A court on Stockholm has found four men guilty of breaking Swedish copyright law for their involvement with the Pirate Bay website. Gottfrid Svartholm Warg, Peter Sunde, Fredrik Neij and Carl Lundstrom were each sentenced to one year in prison and ordered to pay 30 million kronor (US $3.55 million) to various media companies. Lundstrom provided financing for the site and the other three were administrators. They plan to appeal the verdict.
-http://www.theglobeandmail.com/servlet/story/RTGAM.20090417.wpiratebay0417/BNSto
ry/Technology/home

Two Indicted in Login Credential Theft and Abuse Case (April 16, 2009)

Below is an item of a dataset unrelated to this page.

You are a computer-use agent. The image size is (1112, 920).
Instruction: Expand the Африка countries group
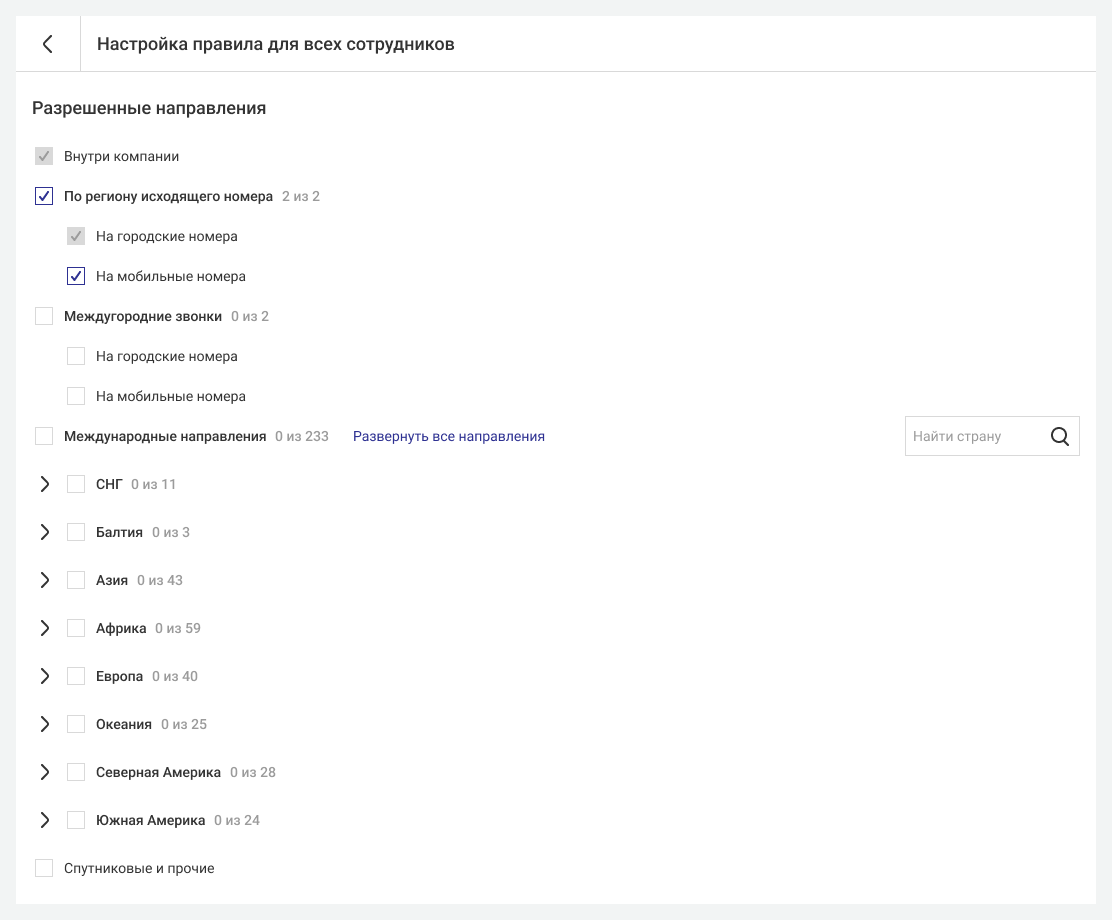44,628
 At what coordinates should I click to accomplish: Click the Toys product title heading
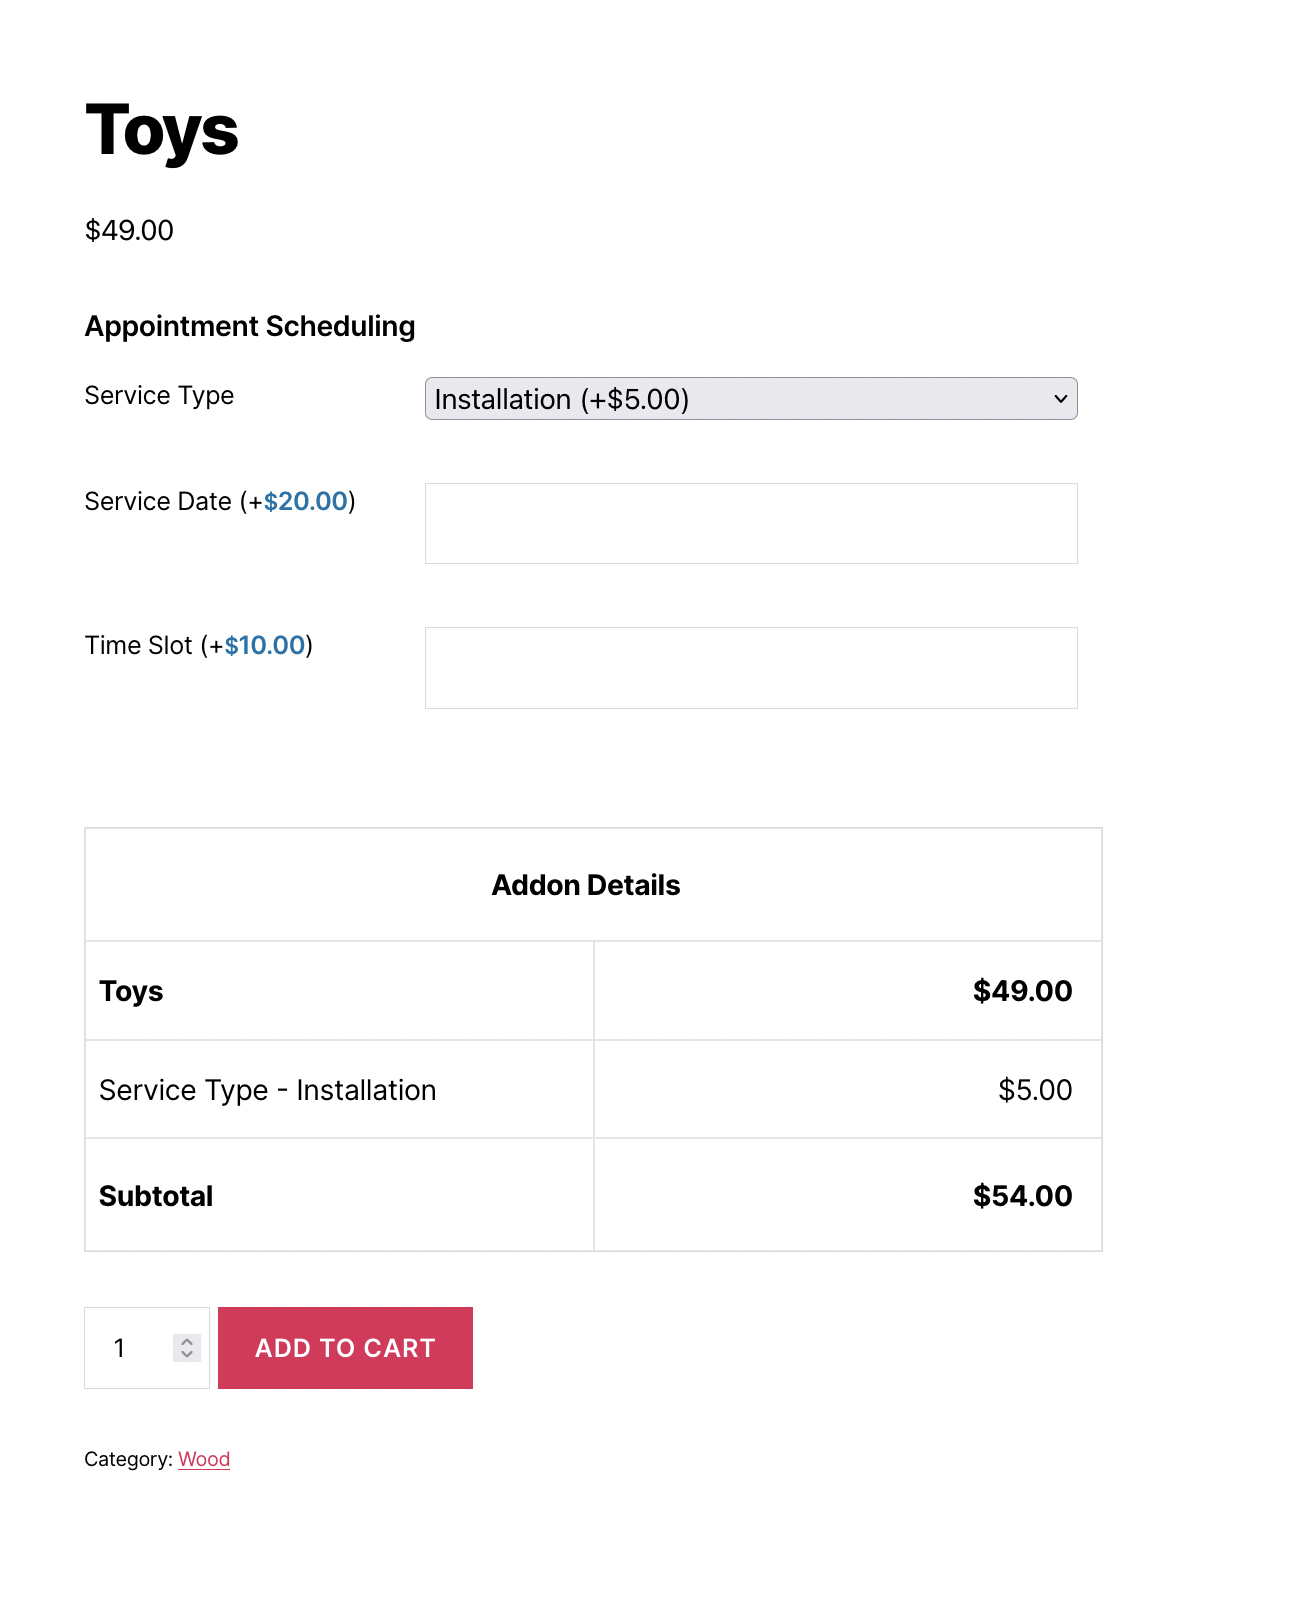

Two programmers have been indicted in Seoul, South Korea for breaking into websites and stealing personal information belonging to 2.3 million people. Between January 2008 and February 2009, the two allegedly broke into more than 100 websites searching for user names and passwords, hoping that at least some of the users would use the same login information for Naver, a popular Internet search portal in South Korea. About 150,000 of the stolen sets of credentials allowed access to Naver accounts, which the pair allegedly used to post spam messages.
-http://joongangdaily.joins.com/article/view.asp?aid=2903657

Man Arrested for Stealing Proprietary Source Code (April 14, 2009)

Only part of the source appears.